Neurobagel Integration¶
Purpose¶
The Neurobagel integration generates .jsonld files from participants.tsv and participants.json files across all ANC dataset repositories. These files are consumed by the Neurobagel service hosted for the ANC, enabling participant-level federated querying across datasets.

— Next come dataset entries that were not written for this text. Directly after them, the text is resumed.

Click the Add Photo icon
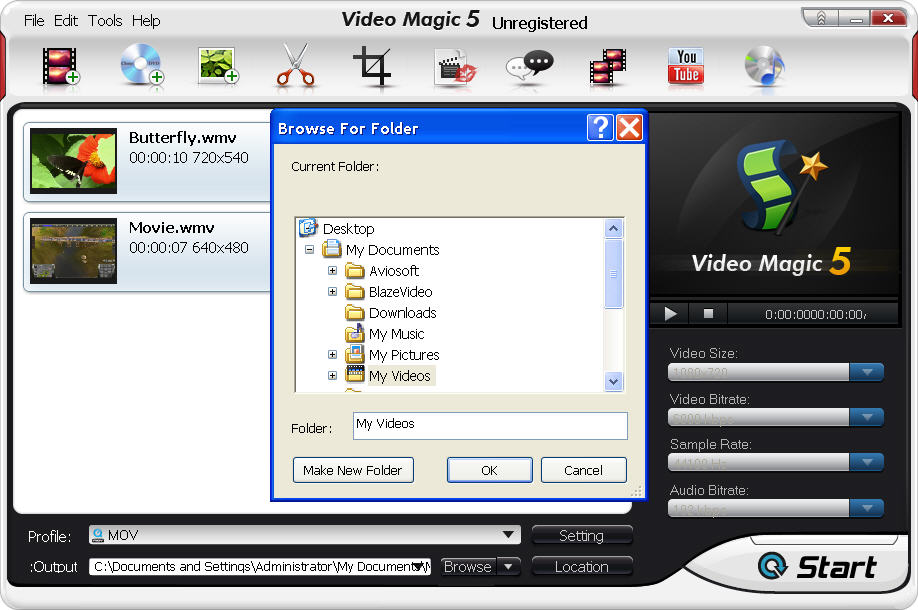The height and width of the screenshot is (610, 918). (x=218, y=66)
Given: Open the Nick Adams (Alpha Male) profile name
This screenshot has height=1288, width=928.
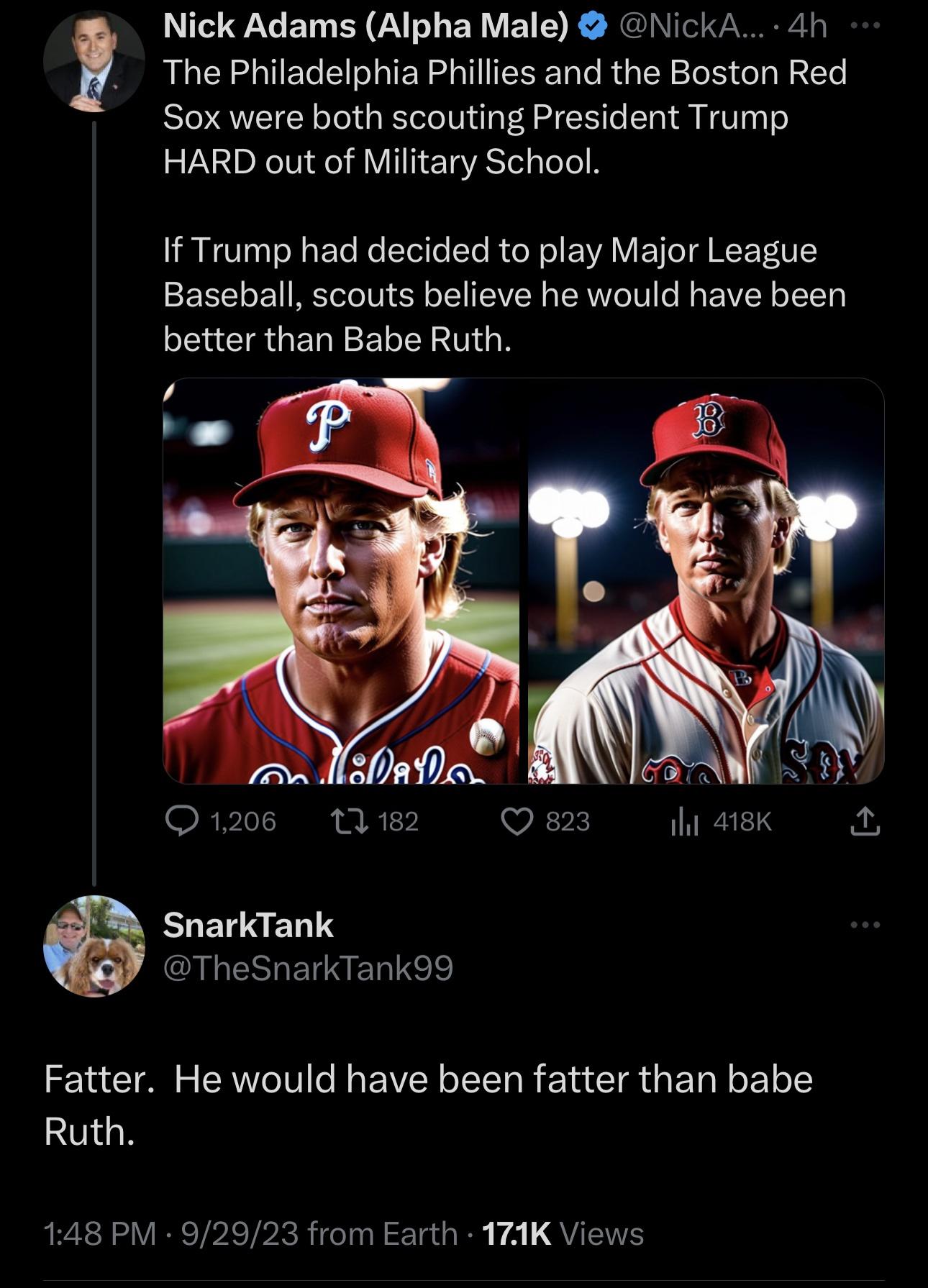Looking at the screenshot, I should point(365,27).
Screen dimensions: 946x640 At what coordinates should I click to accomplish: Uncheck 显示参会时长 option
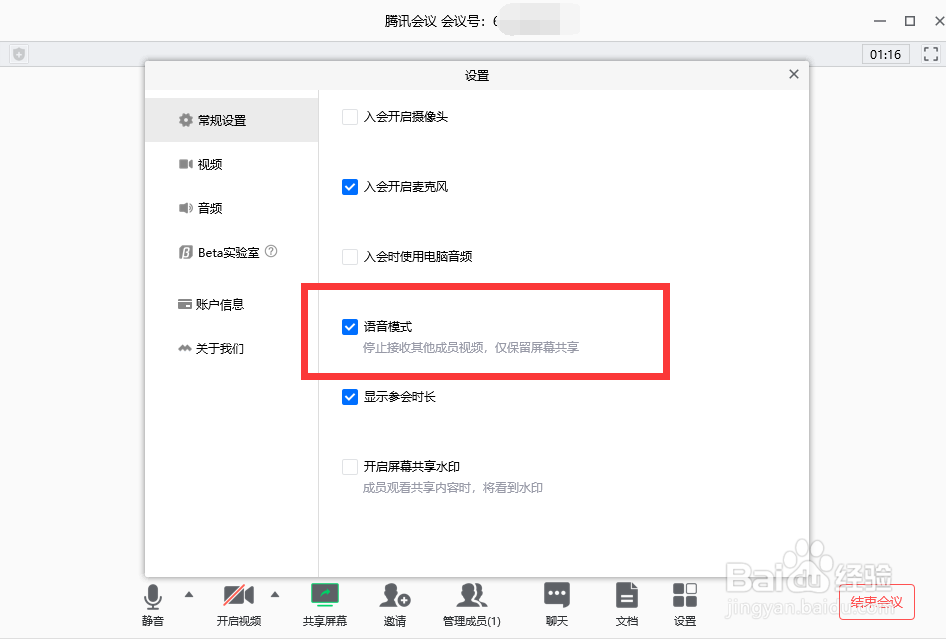point(350,396)
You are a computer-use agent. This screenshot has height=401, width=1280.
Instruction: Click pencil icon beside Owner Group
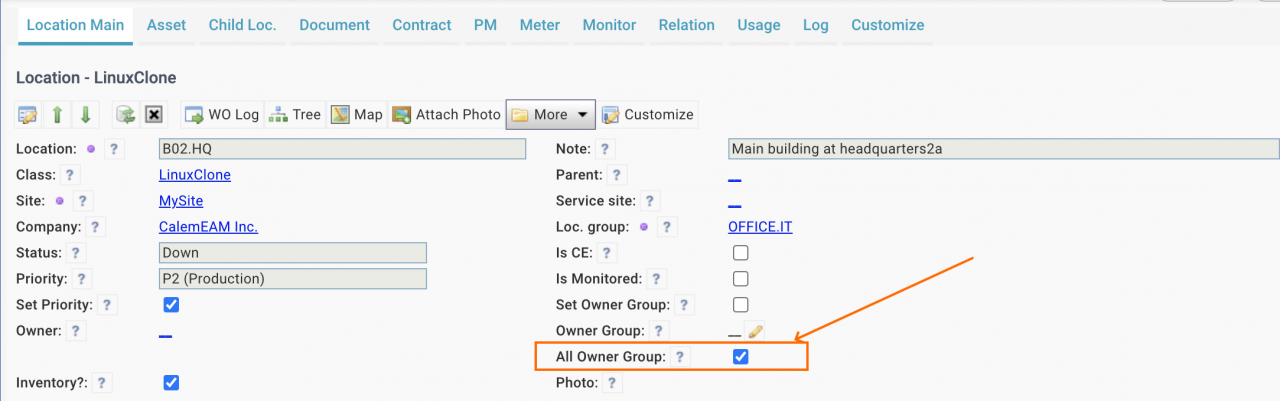tap(756, 331)
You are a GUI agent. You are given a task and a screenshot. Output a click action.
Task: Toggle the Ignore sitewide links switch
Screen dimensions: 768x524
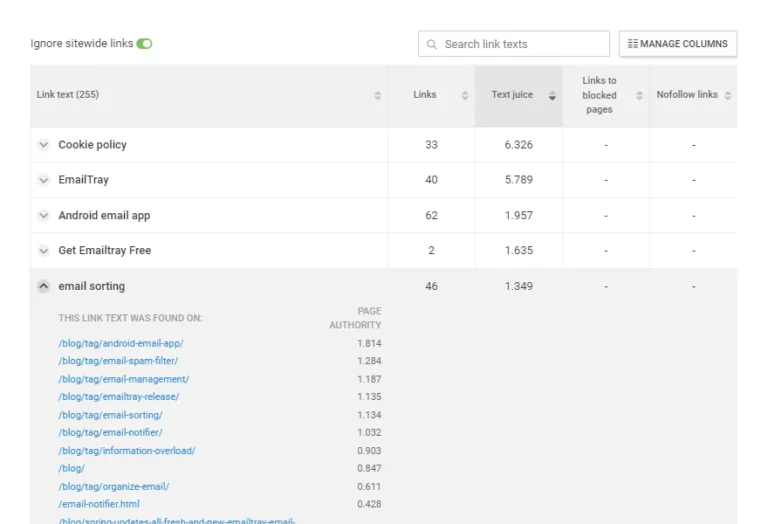click(145, 44)
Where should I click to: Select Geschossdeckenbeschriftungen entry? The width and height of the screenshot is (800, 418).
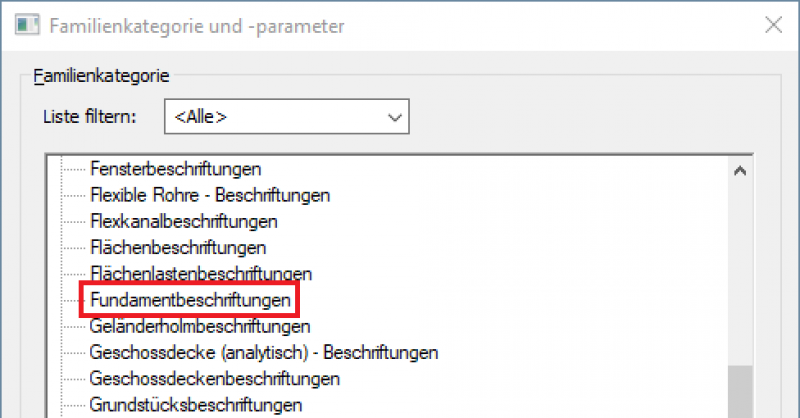click(214, 379)
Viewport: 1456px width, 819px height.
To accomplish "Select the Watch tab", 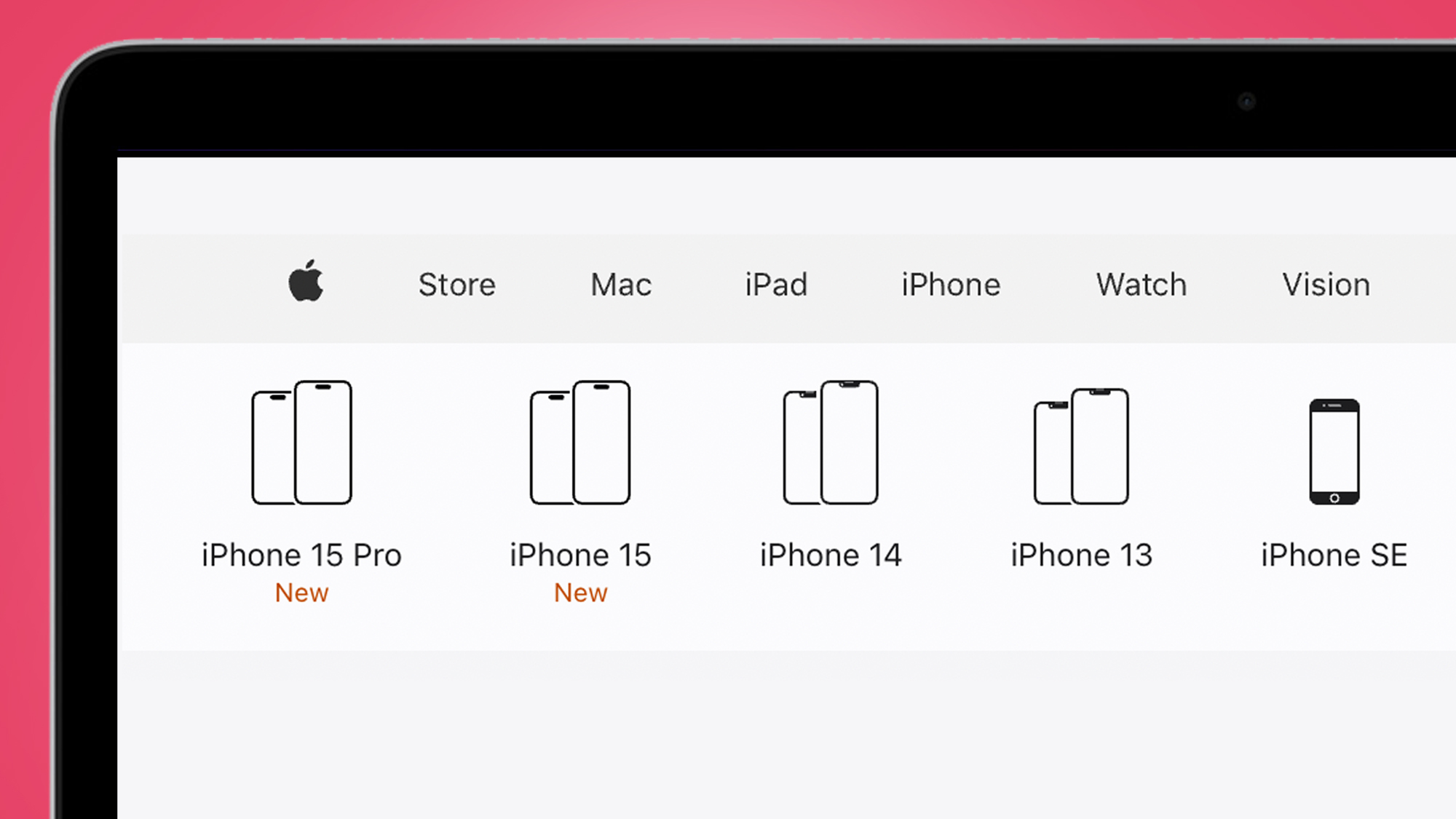I will coord(1141,284).
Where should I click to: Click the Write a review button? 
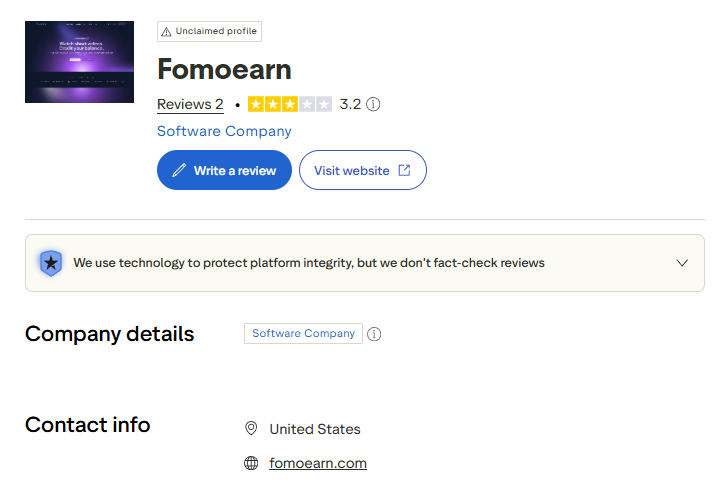[x=224, y=170]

Source code: neurobagel_jsonld_generation
Staying current¶
We monitor developments in the Neurobagel ecosystem via:
- Repository notifications on the Neurobagel GitHub organisation
- Direct contact with the core developers: Sebastian Urchs, JB Poline, Alyssa Dai, Arman Jahanmanpour
When the Neurobagel data model or CLI changes, update the pipeline and verify that existing participants.json files remain compatible.
How it works¶
A scheduled CI/CD pipeline runs once a day:
- Uses the
python-gitlabAPI to connect to the ANC data repository - Clones all dataset repositories in the
bids-datasetsgroup — without fetching Git LFS files - Crawls each repository for a
participants.tsvand a matchingparticipants.json - If both files exist, applies the Neurobagel CLI (
bagel pheno) to generate.jsonldfiles - Exposes the resulting
.jsonldfiles as zipped pipeline artefacts - The Ansible playbook hosting the Neurobagel service downloads the artefacts and updates the service
Key assumption: participants.tsv and participants.json are complete and conform to the Neurobagel data model.